Chess is a perfect-information game, so you could build the board entirely from the player's memory of the board, but in general, the state of the world at time t-1, together with the player, causes the state of the world at time t.

Ah, so what we're really talking about here is situations where the world state keeps changing as the memory builds its model.. or even just a situation where the memory has an incomplete subset of the world information. Reading the second article's example, which makes the limitations of the memory explicit, I understand. I'd say the chess example is a bit misleading in this case, as the discrepancies between the memory and world are a big part of the discussion -- and as you said, chess is a perfect-information game.

I'm just wondering whether it's true that the Markov property holds for minds. I'm thinking that a snapshot of the world is not enough, but you also need to know something about the rate at which the world is changing. Presumably this information would require the knowledge of states further back.

Also, isn't there an innate element of randomness when it comes to decision making and how our minds work. Neurons are so small that presumably there are some sort of quantum effects, and wouldn't this mean again that information from one step previous wasn't enough.

I don't know, but just some thoughts.

(Assuming Mind=Brain, i.e. the entire mind is just the physical brain and no "soul" is involved. Also, Neurons aren't really all that small, they're quite macroscopic -- though the processes in the neurons like chemical interactions need quantum mechanics for their description)

In Newtonian Mechanics, it is sufficient to know the positions and velocities (i.e. derivaties of position) of particles to determine future states. So, the world is Markov given this informatio.

In Schrodinger's equation, you again only need to know \Psi and it's time derivative to know all future states. I think the quantum properties of the brain are adequately described just with Schodinger's equation. You do need to include nuclear forces etc in a description of the brain. You *may* need quantum electrodynamics, but I think Schrodinger's equation is sufficient.

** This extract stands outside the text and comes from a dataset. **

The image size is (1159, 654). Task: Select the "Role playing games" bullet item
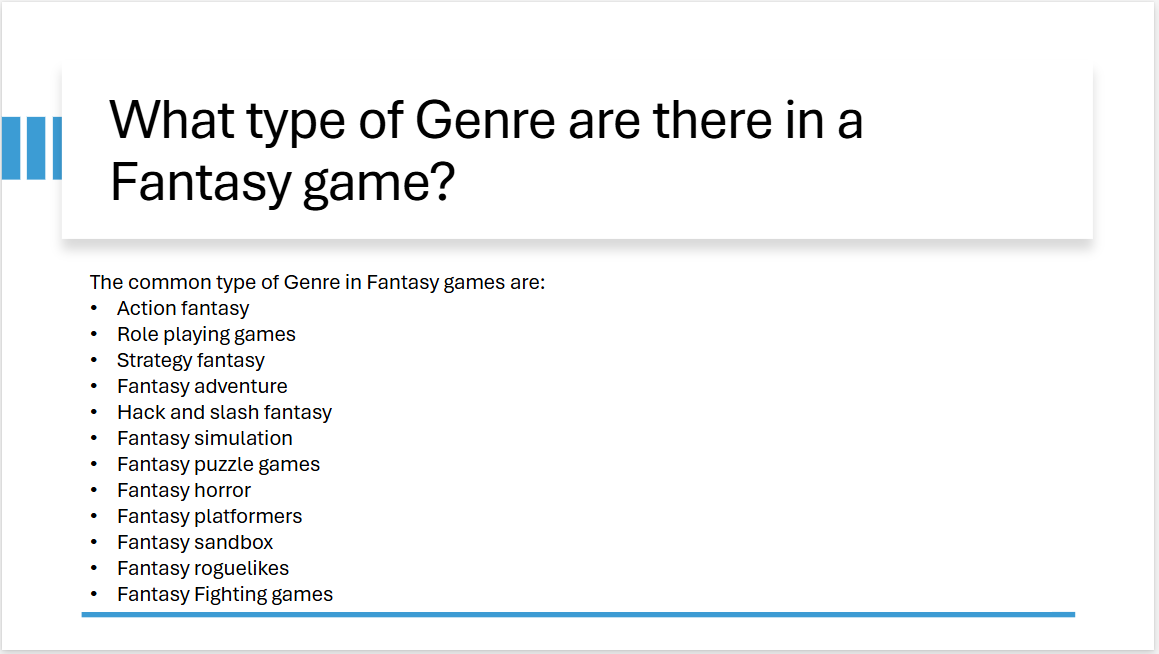206,335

My physics education stopped before I got here, but Dirac's equation which may be necessary to model the brain *seems* to require the second time-derivative of the wavefunction -- so you may need the second order time-derivatives to make the model Markov. Can someone who knows a bit more quantum physics chime in here?

EDIT: Reading the wiki article more carefully, it seems Dirac's equation is also first order

In the model there's the distribution p, which determines how the world is changing. In the chess example this would include: a) how the agent's action changes the state of the game + b) some distribution we assume (but which we may or may not actually know) about the opponent's action and the resulting state of the game. In a physics example, p should include the relevant laws of physics, together with constants which tell the rate (and manner) in which the world is changing. Any changing parameters should be part of the state.

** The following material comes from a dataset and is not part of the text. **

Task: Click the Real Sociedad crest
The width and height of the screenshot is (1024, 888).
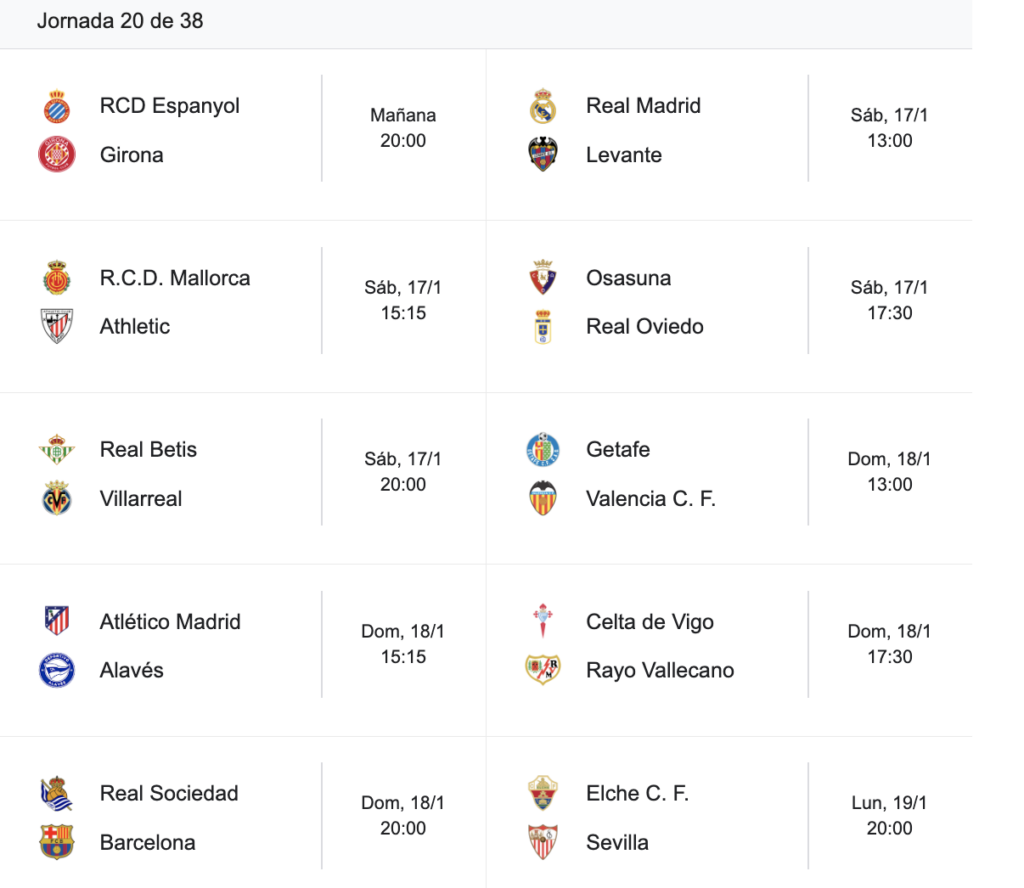Action: tap(57, 793)
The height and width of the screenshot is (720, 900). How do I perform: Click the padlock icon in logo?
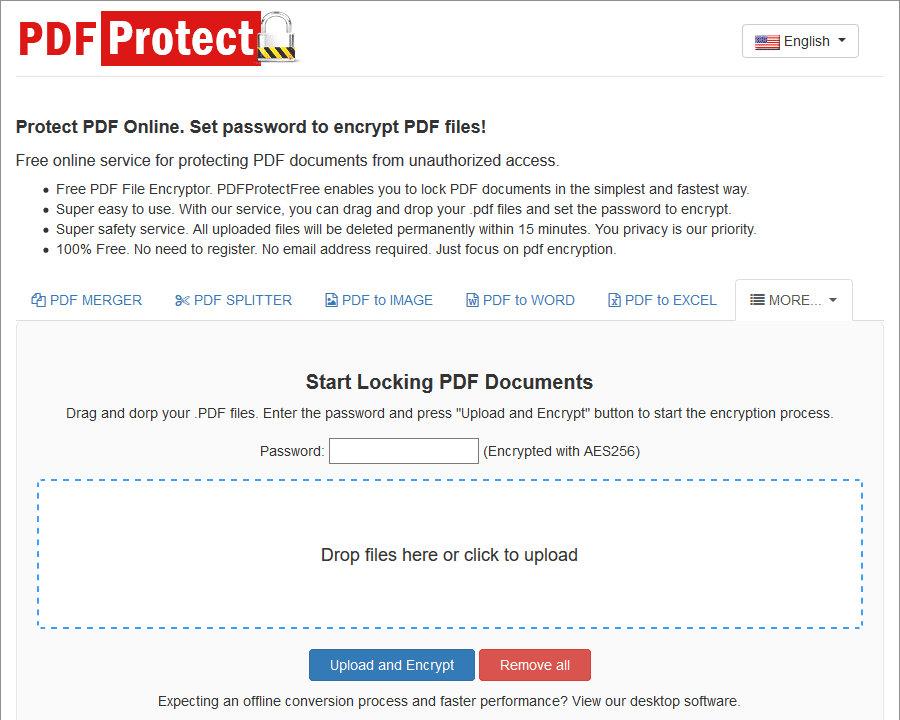click(x=277, y=37)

It seems that you're saying that it may be difficult to know what p is. Then you are very much correct. You probably couldn't infer the laws of physics from the current wave function of the universe, or the rules of chess from the current state of the game. But at this point we're only assuming that such laws exist, not that we know how to learn them.

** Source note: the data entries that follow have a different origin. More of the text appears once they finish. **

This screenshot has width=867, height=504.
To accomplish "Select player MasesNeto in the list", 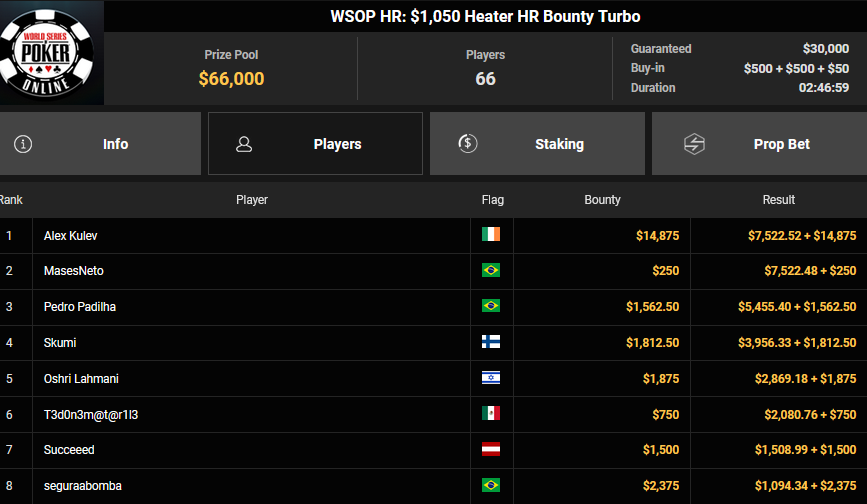I will point(74,271).
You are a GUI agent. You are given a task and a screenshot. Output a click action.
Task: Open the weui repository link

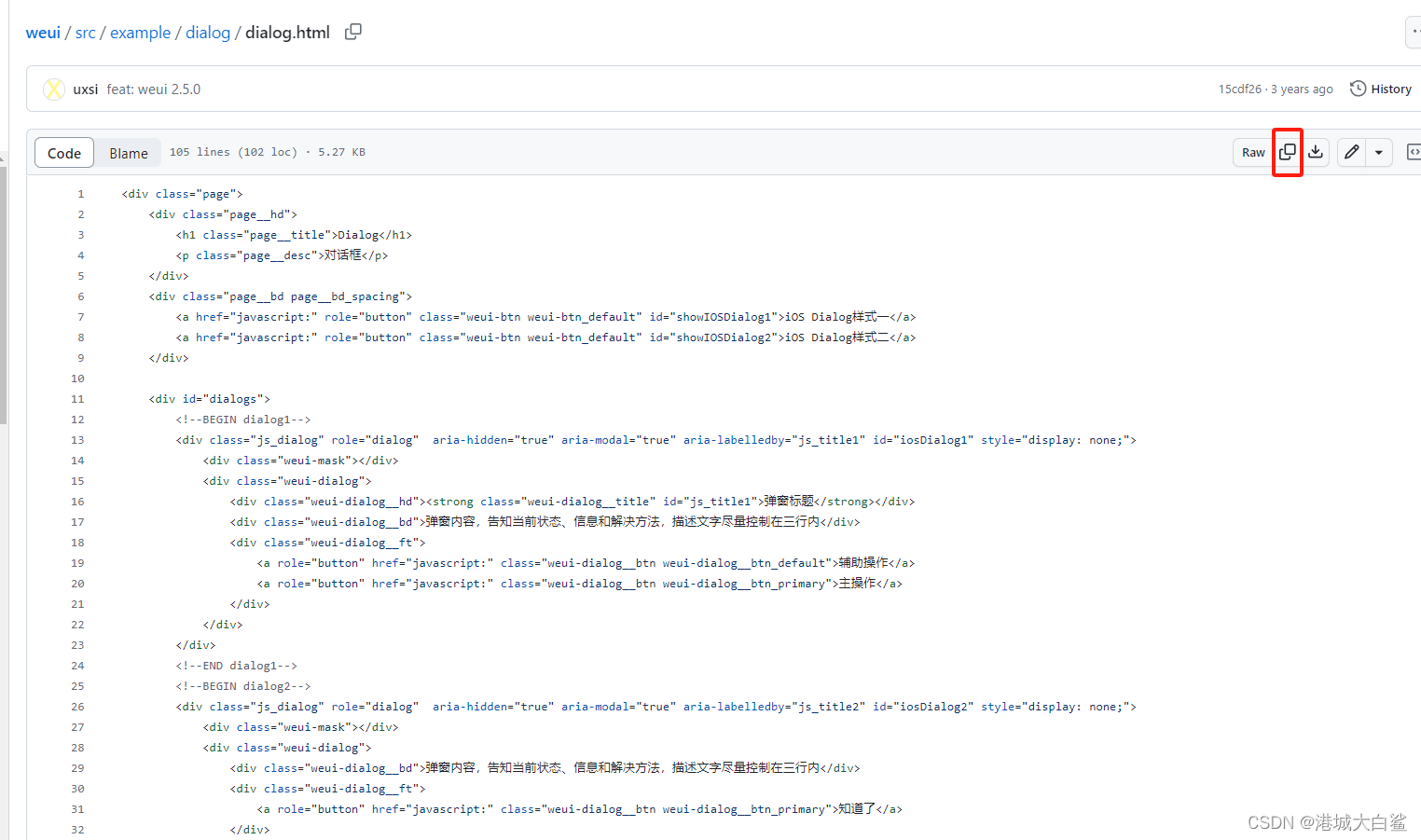[43, 32]
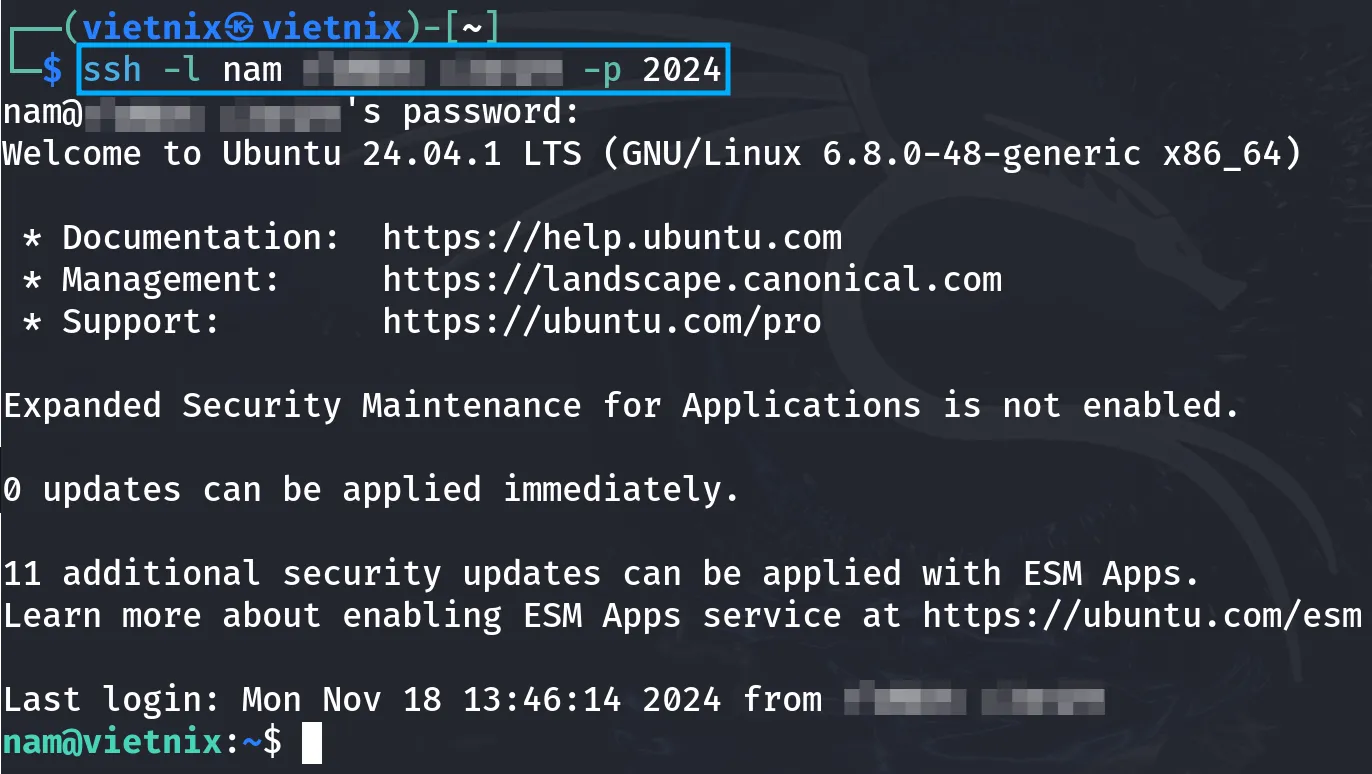Open the https://help.ubuntu.com documentation link
The width and height of the screenshot is (1372, 774).
pyautogui.click(x=612, y=238)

p and q are probability distributions, which is where we allow for randomness in the process. But note that randomness becomes a tricky concept if you go deep enough into physics.

As for the "quantum mind" theory, as far as I can tell it's fringe science at best. Personally, I'm very skeptical. Regardless, such a model can still have the Markov property, if you include the wave function in your state.

I never found a way to do it using LW's implementation of Markdown, but I *have* successfully used this Unicode strikethrough tool before (a̶n̶ ̶e̶x̶a̶m̶p̶l̶e̶).

If LW's markdown is like reddit's, double tilde before and after will strike through text. Let's see if that works

Edit: It doesn't. Does anyone know how I would go about fixing this?

Edit2: The issue tracker suggests it's been fixed, but it doesn't seem to be.

Imagine that the world is divided into two parts: one we shall call the agent and the rest - its environment. Imagine you could describe in full detail the state of both the agent and the environment. The state of the agent is denoted M: it could be a Mind if you're a philosopher, a Machine if you're researching machine learning, or a Monkey if you're a neuroscientist. Anyway, it's just the Memory of the agent. The state of the rest of the World (or just World, for short) is denoted W.

These states change over time. In general, when describing the dynamics of a system, we specify how each state is determined by the previous states. So we have probability distributions for the states W

_{t}and M_{t}of the world and the agent in time t:p(W

_{t}|W_{t-1},M_{t-1})q(M

_{t}|W_{t-1},M_{t-1})This gives us the probabilities that the world is currently in state W

_{t}, and the agent in state M_{t}, given that they previously were in states W_{t-1}and M_{t-1}. This can be illustrated in the following Bayesian network (see also):Bayesian networks look like they represent causation: that the current state is "caused" by the immediately previous state. But what they

reallyrepresent is statisticalindependence: that the current joint state (W_{t}, M_{t}) dependsonlyon the immediately previous joint state (W_{t-1}, M_{t-1}), and not on any earlier state. So the power of Bayesian networks is in what theydon'tshow, in this case there's no arrow from, say, W_{t-2}to W_{t}.The current joint state of the world and the agent represents everything we need to know in order to continue the dynamics forward. Given this state, the past is independent of the future. This property is so important, that it has a name, borrowed from one of its earliest researchers, Markov.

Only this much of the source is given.